The agreement urges platforms to "pay attention to context and, in particular, to safeguard educational, documentary, artistic, satirical, and political expression."

The companies will focus on transparency in their content policies for users and work to educate the public on how to avoid being deceived by AI-generated false images.

Most companies have already stated that they are implementing safeguards for their own generative AI tools capable of manipulating images and sounds. They are also working to identify and label AI-generated content so that social media users know whether what they are seeing is real. However, most proposed solutions have not yet been implemented, and companies are under pressure to take further action.

This pressure is greater in the United States, where Congress has not yet passed laws regulating the use of AI in politics, leaving companies largely self-governing.

The Federal Communications Commission recently confirmed that AI-generated voice recordings in robocalls were illegal, but this does not include AI audio deepfakes when circulated on social media or in campaign ads.

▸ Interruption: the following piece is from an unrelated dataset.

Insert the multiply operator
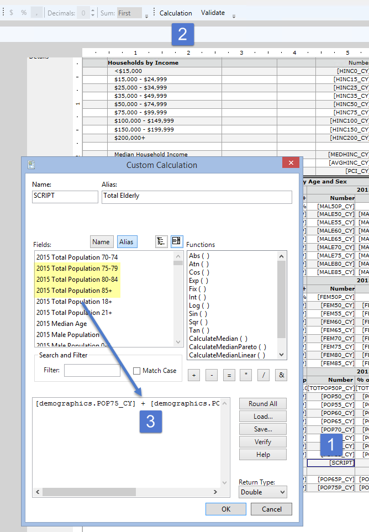 click(x=246, y=375)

Many social media companies already have policies to discourage the posting of misleading messages about elections, whether AI-generated or not. Meta stated that it removes false information about "dates, places, times, and methods for voting, registration, or participating in the census," as well as other false posts intended to interfere with someone's civic participation.

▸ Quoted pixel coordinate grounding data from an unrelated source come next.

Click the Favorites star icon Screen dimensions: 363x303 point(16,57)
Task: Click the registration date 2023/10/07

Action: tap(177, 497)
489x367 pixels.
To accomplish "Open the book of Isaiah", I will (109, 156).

Jeff Allen, co-founder of the Integrity Institute—a nonprofit organization that aims to promote a better internet socially—and former Facebook data scientist, commented that the agreement seems like a "positive step" but that he would like social media companies to take other measures to combat misinformation, such as creating content recommendation systems that do not prioritize interaction above all.

Lisa Gilbert, executive vice president of advocacy group Public Citizen, claimed on Friday that the agreement "is not enough" and that AI companies should "restrain technologies" such as hyper-realistic text-to-video generators "until there are substantial and adequate safeguards that help us avoid many potential problems."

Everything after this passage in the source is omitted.